Je n’ai pas participé à la manifestation d’unité nationale convoquée dimanche 11 janvier, bien que terriblement choqué et peiné des meurtres commis à Charlie Hebdo.
(…)
Jusqu’ici, Charlie Hebdo survivait par ses seules ventes, sans pub, et sans l’aide de l’état, si ce n’est une aide minorée à l’affranchissement, chichement accordée, tout comme Siné Mensuel, Le Monde diplomatique ou encore la presse syndicale.
Les Échos, propriété de Bernard Arnault, première fortune de France, s’est vu doté de 4 millions d’euros, Serge Dassault, cinquième fortune de France, reçoit lui aussi une aide conséquente, 16 millions d’euros, pour Le Figaro, qui peine à vivre. Le journal L’Opinion, appartenant à Nicolas Beytout et relayant le point de vue du Medef est aussi aidé par l’État, pour informer, cultiver, sans doute.

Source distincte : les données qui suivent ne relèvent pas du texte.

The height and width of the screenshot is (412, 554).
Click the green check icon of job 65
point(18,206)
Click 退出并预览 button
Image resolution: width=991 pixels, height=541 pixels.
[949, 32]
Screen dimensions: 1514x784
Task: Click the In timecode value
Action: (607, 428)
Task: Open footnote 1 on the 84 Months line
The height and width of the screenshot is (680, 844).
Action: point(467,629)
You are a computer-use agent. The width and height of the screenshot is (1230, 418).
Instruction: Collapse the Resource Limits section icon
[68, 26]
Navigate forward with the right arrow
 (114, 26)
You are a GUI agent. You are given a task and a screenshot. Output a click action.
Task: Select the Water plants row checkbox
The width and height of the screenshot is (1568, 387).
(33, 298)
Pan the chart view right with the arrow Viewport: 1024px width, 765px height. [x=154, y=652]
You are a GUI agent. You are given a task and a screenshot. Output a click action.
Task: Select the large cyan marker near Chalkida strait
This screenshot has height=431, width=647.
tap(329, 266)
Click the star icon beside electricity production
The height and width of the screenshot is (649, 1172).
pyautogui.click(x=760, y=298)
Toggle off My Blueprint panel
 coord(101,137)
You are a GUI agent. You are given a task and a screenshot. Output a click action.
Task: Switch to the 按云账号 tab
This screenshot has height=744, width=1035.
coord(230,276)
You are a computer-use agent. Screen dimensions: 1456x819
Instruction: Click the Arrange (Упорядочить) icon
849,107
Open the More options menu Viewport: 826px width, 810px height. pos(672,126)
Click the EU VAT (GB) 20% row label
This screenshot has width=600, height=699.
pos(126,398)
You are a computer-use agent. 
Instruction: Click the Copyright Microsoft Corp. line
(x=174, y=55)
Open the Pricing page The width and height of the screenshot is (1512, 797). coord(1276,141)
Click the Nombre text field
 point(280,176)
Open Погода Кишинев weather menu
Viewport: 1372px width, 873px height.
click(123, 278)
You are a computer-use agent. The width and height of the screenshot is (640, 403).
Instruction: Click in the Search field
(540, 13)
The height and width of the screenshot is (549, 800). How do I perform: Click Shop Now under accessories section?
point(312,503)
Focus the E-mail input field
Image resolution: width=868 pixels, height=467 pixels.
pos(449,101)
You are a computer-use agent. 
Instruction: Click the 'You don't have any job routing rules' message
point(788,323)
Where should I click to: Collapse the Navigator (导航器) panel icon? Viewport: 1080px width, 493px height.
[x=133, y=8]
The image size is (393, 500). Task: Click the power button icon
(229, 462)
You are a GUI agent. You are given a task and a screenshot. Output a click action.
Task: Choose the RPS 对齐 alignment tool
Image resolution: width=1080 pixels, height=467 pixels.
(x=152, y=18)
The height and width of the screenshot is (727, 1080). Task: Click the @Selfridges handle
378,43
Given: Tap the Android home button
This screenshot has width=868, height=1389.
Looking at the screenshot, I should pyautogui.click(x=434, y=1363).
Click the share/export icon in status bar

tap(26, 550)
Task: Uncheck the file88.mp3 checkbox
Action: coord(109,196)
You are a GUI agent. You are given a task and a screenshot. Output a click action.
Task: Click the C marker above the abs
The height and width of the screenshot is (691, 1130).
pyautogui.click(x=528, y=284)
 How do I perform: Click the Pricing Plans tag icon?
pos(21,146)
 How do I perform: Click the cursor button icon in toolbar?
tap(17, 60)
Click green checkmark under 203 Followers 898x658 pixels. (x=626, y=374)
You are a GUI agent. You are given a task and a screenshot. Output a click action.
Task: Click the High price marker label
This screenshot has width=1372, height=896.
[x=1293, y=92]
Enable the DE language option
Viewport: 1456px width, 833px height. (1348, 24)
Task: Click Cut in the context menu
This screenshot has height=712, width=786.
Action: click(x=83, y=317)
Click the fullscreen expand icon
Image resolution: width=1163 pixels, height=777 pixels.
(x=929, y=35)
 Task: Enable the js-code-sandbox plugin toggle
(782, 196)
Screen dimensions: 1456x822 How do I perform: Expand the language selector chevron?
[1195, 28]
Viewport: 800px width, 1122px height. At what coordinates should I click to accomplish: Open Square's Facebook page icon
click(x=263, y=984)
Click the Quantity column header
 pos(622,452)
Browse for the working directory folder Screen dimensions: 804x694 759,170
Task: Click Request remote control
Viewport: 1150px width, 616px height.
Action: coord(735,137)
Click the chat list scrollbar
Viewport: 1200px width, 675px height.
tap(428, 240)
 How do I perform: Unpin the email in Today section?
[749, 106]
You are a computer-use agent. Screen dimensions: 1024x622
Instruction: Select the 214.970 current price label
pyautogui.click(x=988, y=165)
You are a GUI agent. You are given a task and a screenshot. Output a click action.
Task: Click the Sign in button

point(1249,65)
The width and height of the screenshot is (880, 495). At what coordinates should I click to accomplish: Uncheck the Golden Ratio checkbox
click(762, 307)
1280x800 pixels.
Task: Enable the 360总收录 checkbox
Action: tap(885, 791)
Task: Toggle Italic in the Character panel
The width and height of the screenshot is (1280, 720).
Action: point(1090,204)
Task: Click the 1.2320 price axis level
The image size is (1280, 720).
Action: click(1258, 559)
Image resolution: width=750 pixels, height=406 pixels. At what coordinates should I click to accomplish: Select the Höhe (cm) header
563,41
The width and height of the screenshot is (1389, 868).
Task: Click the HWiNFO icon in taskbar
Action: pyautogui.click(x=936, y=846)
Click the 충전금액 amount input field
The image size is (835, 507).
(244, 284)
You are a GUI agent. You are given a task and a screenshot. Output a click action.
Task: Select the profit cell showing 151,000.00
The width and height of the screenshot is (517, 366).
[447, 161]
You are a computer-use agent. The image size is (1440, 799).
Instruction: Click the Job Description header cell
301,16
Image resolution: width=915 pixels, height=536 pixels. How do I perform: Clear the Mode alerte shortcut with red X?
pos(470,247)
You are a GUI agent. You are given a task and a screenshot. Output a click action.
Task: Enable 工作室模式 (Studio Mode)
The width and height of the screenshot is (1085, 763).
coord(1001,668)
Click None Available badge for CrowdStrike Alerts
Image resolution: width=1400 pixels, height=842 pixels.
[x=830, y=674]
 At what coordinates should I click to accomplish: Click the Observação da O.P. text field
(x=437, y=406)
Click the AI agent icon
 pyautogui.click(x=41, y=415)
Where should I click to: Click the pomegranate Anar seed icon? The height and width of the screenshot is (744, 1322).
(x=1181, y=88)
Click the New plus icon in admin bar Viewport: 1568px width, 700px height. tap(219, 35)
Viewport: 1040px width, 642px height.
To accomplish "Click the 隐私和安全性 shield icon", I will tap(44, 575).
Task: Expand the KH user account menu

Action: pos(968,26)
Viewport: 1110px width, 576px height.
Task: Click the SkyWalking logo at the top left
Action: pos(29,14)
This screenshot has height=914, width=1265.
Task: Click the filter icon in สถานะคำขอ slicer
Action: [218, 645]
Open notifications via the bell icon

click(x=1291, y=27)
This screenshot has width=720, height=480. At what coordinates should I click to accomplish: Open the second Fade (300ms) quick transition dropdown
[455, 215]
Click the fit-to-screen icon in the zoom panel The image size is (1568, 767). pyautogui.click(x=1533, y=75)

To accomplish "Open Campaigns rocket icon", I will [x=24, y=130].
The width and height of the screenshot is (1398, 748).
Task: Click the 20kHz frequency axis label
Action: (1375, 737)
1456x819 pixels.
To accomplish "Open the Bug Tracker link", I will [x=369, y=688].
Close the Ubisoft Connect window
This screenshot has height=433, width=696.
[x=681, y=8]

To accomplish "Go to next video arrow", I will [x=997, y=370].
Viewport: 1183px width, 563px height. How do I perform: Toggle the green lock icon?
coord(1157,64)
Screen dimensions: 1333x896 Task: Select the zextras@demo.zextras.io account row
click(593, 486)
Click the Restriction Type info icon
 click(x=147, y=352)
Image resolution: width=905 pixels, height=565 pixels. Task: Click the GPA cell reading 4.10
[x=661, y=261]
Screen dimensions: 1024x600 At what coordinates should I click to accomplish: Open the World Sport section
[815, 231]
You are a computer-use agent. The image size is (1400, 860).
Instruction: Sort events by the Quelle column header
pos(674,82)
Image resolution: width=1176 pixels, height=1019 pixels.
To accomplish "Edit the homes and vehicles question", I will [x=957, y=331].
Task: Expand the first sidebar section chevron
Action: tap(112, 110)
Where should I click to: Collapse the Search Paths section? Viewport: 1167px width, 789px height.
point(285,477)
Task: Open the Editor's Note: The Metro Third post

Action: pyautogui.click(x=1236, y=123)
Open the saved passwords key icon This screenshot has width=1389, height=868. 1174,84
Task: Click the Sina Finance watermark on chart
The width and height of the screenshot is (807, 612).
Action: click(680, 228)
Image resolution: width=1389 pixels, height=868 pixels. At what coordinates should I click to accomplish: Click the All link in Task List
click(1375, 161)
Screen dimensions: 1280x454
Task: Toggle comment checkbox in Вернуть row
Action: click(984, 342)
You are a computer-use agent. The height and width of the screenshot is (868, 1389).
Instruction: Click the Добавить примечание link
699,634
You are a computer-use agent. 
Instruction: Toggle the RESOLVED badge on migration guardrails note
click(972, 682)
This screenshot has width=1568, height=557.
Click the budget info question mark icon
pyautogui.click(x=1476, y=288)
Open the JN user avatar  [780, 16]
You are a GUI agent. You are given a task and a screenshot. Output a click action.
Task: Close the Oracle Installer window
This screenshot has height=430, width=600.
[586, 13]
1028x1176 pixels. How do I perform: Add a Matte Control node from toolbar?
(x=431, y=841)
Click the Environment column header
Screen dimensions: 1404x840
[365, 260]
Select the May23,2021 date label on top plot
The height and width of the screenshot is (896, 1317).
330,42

Selon le ministère de la Culture, les aides publiques à la presse concourent à la modernisation et la diffusion partout dans le pays d’une presse pluraliste et diverse. Cela explique sans doute que le Journal de Mickey, Gala, Closer ou Prions en église bénéficient d’aides publiques lorsque Charlie Hebdo et d’autres journaux d’information en sont privés.
(…)
L’autre choix serait d’aider la presse d’information et de la préserver des appétits financiers, pour garantir son indépendance. Pour cela, il serait nécessaire d’affronter les empires financiers, Bouygues, Dassault, Matra Hachette, entre autres, qui vivent des commandes de l’État et siphonnent au passage les aides publiques.
(…)
Aujourd’hui, les despotes sont repartis museler la presse dans leur pays et bafouer les droits de l’homme sans que votre gouvernement ou le Parti socialiste ne bronchent d’un poil. C’est normal, on ne fâche pas les clients qui font leur shopping chez les marchands d’armes français (5e rang mondial), comme Dassault, également détenteur de médias.

Extraits d’un article de Michel Ancé dans le journal Siné mensuel de février 2015.